Exercise, as the pigs roam from tree to tree and along the mountainside, is crucial to developing a larger animal with more intramuscular fat, complexity of flavor and better musculature. Acorns give the meat a rich nuttiness and more omega-3 fatty acids, while forage plants like sumac, milkweed, dewberry, wild carrot and clover (as well as small amounts of soil) create a terroir unique to the farm.
That confluence of soil, flora, climate and, increasingly, a meat’s back story has ignited a global love affair with forest-fed pigs, said Joshua Applestone, a founder of Fleisher’s Grass-fed and Organic Meats in Brooklyn and Kingston, N.Y.
“Stories give traceability,” Applestone said. “They’re something for people to hold on to, to enjoy the product more.” And when the meat “hits your tongue,” he added, “it combines with the saliva and – bam! – it’s this explosion, like a windowpane onto full-flavored pork. That’s the joke about confinement pigs: they taste like whatever sauce you cook them with.”
Salatin is not without his critics. Some say he is cheating the notion of sustainability by feeding his pigs grain that he does not grow himself. Others contend that confinement operations are the only practical way to feed the world and that pastured animals do more damage to the environment than is acknowledged in this farm-to-table era.
As in any form of pasturing, Salatin says, the secret is to balance cautious grazing with ample resting time for the land, a concern among foresters, who worry about the destructive potential of pigs allowed to run amok.
Among the possible consequences are soil erosion, the leaching of nutrients and an interruption in forest regeneration, said Zachary Wolf, who with his partner, Olivia Kirby, manages the Farm at Locusts-on-Hudson in Staatsburg, N.Y. Centered on “biological farming,” which follows organic guidelines as well as the latest scientific studies, the 76-acre spread supplies pork and produce to the Standard Grill in Manhattan, which is run by the estate’s owner, André Balazs, and his business partner, James Truman.
Wolf and Kirby rotate pigs in batches of 10 to 20 through 4 to 6 acres of woodlands and pastures radiating from a wood-chip-reinforced central area where the pigs shelter and eat their supplemental feed. The wood chips add carbon to the soil, while areas that the pigs have rooted are reseeded with pasture grasses, legumes and last season’s extra vegetable seeds.
“Although the economics are there,” Wolf said, “I would caution those looking to raise pigs in the woods to understand the ecosystem dynamics involved before jumping in.”
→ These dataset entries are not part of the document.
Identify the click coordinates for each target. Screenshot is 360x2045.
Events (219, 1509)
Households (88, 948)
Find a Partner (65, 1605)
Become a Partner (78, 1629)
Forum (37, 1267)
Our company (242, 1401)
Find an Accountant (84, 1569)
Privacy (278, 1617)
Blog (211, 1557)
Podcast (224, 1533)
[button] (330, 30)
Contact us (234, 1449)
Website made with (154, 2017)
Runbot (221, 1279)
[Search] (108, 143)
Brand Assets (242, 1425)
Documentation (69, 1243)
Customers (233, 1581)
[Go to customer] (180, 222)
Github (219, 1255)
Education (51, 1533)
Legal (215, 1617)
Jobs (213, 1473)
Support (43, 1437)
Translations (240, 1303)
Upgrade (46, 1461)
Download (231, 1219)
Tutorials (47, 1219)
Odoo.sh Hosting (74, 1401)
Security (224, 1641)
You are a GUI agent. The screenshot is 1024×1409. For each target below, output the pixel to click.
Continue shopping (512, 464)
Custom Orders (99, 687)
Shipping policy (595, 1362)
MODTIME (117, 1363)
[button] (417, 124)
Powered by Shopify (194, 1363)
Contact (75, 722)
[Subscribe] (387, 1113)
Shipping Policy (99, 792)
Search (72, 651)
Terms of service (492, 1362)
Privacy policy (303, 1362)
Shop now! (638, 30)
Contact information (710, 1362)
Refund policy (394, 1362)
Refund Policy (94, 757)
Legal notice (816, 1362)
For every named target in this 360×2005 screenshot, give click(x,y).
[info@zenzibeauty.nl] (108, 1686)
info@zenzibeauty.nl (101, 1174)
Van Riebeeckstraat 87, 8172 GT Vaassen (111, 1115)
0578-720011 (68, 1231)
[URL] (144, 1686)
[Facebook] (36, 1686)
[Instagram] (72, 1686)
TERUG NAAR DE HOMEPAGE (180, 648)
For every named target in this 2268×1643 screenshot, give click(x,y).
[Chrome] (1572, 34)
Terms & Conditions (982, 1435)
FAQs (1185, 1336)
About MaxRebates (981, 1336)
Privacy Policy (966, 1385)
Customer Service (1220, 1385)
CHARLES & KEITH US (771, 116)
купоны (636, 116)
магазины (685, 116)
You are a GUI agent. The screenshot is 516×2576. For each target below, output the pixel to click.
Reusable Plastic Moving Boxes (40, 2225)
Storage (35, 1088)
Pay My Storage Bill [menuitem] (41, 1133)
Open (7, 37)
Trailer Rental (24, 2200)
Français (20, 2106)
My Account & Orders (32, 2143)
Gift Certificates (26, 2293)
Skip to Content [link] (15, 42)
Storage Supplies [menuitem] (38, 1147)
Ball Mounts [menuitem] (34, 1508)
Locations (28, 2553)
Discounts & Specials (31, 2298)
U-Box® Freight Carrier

As students at the Culinary Institute of America in Hyde Park, N.Y., Jason Story and his wife, Carolina, heard Salatin lecture about his system and values. In 2012, they opened Three Little Pigs Charcuterie and Salumi in Washington, D.C.
“The whole sustainable thing amounts to nothing if we can’t make it what everyone can afford,” Story said. “I respect that Joel is taking it on the chin as an ambassador to bring this to the nation and that he embraces actively training other farmers.”
Russ Kremer, who teaches classes as part of the Heritage Foods network of farmers in the Ozarks, says his students are skewing younger as excitement builds for an ethical and economic antidote to industrial confinement.
“If you take the stress and fear off of a pig and give them an environment that’s more comfortable, the more reward they return to you as a producer” – like a lower mortality rate, said Kremer, who supplies La Quercia, the prosciutto maker, and D’Artagnan, the food distributor.